#### Your task:
Summarize the blog text below in three sentences.

#### Text shown:
I told you that this was going to be a mid-length essay; I lied. I know it's a long one. I know it borders on the fantastical, but these concerns aren't entirely unreal. This order has an extraordinary level of endemism; endemic species are the first to be pushed over the edge and into oblivion, and if no-one even knows that they exist, how would we know if they had ceased to?

Well, now that doesn't have to happen. The Biodiversity Heritage Library is a fantastic project to put all of this information online, and - even if I give up and fail halfway through my personal attack on these type descriptions - information is being clawed back from the edge of nothing.

The internet, in its own special way, is saving the world.



No, I'm not certifiable. Daylight saving has ended, which is always unsettling. 

If anyone is interested in this group more generally, I really recommend The Solpugid Website, which, although it lacks much in the way of information on African species, does, crucially, have a lengthy list of all known citations for this order, which is even more valuable when you realise that many of these come with downloadable PDFs of the same citations.

For those that don't? BHL. 

Thursday 16 October 2014

Potentially Tomopterna cryptotis (Boulenger, 1907)

This little chule troubles me.

Photographed 04/01/2014 using Olympus E-420 DSLR with 40-150mm Zuiko lens and 1 KOOD magnifier. Chongwe, Lusaka, Zambia.

I had originally filed it as Leptopelis bocagii; a mistake made much easier by the here almost perfectly round pupil; unlike Leptopelis, however, I'm fairly sure that in daylight, this little frog has a horizontal pupil.

It does, at a glance, resemble Leptopelis as found on the farm - it is a chubby, pale frog, active at night and not overly active, with a faint, symmetrical dorsal pattern. It is blunt-faced, rough-skinned, and - unlike our other locally common chubby, burrowing frog, Breviceps powerii - it can, at least in theory, jump.

But then there came doubt. Leptopelis bocagii, and our other Arthroleptid (Arthroleptis stenodactylus) both show rough skin on their bellies; this one, although it's not at its most visible here, has a clean, bright white belly all the way back.

(Pixel coordinate grounding data)

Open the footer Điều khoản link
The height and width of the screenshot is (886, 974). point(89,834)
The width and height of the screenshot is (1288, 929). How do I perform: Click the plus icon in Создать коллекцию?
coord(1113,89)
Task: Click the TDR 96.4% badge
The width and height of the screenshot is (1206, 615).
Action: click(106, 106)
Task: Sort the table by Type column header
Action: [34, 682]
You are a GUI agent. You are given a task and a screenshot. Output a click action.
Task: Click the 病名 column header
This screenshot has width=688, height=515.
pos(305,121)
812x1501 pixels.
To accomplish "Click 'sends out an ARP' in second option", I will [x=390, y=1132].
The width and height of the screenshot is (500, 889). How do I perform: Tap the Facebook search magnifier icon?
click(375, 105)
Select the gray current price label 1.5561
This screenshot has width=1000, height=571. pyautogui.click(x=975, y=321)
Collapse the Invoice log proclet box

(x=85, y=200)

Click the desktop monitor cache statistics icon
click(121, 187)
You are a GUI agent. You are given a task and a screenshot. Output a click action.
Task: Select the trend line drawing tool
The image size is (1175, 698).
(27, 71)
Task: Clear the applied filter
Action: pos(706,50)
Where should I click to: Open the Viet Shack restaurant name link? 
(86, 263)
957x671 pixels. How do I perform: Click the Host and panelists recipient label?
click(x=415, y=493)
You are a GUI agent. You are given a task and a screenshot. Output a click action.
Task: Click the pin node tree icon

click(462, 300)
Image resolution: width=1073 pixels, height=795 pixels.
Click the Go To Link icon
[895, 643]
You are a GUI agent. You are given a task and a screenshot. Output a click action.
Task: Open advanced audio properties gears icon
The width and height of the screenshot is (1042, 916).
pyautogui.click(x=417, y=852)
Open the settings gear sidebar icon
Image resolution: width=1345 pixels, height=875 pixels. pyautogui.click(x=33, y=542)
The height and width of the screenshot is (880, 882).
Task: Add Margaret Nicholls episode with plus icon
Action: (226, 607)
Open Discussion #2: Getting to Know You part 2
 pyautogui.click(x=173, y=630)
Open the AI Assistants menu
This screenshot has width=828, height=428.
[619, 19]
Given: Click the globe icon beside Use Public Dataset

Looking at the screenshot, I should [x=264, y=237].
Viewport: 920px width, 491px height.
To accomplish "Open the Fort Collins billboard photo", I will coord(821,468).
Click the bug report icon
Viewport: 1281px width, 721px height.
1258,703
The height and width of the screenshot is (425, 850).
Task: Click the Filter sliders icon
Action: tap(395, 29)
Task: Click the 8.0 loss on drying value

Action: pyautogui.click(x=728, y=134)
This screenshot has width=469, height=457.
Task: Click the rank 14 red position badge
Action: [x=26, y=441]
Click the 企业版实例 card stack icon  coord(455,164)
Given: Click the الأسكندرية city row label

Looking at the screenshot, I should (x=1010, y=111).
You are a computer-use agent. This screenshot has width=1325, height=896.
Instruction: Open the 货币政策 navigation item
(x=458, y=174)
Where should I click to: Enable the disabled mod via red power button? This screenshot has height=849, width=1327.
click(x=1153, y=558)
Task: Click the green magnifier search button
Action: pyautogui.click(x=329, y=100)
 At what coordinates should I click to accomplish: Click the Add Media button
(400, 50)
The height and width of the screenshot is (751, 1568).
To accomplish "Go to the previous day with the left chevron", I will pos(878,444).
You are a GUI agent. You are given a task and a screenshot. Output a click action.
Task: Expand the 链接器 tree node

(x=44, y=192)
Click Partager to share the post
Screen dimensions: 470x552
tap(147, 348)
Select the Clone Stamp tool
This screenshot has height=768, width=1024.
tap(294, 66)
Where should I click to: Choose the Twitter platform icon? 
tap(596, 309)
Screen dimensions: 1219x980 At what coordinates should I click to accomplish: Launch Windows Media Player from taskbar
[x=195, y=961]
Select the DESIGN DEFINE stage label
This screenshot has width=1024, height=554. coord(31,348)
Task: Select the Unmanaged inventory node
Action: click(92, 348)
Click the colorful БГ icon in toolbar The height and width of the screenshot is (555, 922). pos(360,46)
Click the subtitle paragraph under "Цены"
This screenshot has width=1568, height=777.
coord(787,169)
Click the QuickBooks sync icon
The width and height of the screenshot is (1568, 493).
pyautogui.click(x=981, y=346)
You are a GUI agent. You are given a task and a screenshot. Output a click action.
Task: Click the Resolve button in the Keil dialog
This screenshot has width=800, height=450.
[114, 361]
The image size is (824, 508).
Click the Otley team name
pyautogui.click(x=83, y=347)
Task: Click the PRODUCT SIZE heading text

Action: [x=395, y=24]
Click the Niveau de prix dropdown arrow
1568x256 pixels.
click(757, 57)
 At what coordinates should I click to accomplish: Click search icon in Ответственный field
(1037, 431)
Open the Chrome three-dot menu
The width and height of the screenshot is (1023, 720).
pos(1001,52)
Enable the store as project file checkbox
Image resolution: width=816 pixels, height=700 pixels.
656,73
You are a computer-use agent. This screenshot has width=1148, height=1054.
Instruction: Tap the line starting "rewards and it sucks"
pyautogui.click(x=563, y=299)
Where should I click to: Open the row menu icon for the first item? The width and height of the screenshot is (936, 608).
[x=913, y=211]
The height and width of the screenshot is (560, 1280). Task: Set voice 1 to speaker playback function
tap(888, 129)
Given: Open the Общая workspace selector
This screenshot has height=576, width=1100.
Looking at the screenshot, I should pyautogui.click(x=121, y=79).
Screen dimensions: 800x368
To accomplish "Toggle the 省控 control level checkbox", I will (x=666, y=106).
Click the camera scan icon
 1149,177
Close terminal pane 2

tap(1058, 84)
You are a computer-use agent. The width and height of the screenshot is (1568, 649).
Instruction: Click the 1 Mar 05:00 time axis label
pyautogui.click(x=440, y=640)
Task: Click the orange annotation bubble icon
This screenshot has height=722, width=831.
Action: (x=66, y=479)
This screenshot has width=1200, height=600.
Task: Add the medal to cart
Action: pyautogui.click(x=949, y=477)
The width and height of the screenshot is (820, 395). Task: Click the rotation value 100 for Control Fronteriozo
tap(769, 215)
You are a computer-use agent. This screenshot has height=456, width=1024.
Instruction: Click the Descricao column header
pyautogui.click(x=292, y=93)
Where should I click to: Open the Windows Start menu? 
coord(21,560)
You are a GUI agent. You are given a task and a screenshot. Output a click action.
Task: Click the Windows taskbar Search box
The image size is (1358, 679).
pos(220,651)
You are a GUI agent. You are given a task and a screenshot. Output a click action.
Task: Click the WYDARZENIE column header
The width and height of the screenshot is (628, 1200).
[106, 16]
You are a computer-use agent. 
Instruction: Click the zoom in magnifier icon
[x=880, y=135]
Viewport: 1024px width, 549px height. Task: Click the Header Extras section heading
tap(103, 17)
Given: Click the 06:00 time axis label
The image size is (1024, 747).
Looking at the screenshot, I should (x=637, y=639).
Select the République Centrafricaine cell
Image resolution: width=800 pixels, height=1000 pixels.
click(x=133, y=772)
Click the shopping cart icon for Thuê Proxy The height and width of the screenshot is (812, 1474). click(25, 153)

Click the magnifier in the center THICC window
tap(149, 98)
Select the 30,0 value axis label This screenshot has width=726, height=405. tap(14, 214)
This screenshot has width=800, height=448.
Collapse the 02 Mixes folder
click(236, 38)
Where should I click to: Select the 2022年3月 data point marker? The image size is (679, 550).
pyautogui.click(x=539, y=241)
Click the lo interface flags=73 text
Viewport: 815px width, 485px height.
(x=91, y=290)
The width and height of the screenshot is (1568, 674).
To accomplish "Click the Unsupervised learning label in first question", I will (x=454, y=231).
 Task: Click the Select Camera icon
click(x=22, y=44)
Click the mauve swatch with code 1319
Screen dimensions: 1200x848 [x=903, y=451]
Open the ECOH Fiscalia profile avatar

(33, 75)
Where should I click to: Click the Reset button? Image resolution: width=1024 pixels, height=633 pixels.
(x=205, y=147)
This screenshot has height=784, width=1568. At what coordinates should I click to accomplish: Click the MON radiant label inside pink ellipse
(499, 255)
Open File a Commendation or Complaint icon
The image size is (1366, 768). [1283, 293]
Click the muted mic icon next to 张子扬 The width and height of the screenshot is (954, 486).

#### Output for this exercise:
The writer ends a long essay by warning that species in this highly endemic order could vanish without anyone knowing they existed, and praises the Biodiversity Heritage Library and The Solpugid Website for putting descriptions and citations online. A later post, dated Thursday 16 October 2014, covers a small frog photographed in Chongwe, Lusaka, Zambia, now tentatively identified as Tomopterna cryptotis. The writer first filed it as Leptopelis bocagii because of its round pupil and chubby, pale look, but came to doubt that because it likely has a horizontal pupil in daylight and a clean white belly instead of rough belly skin.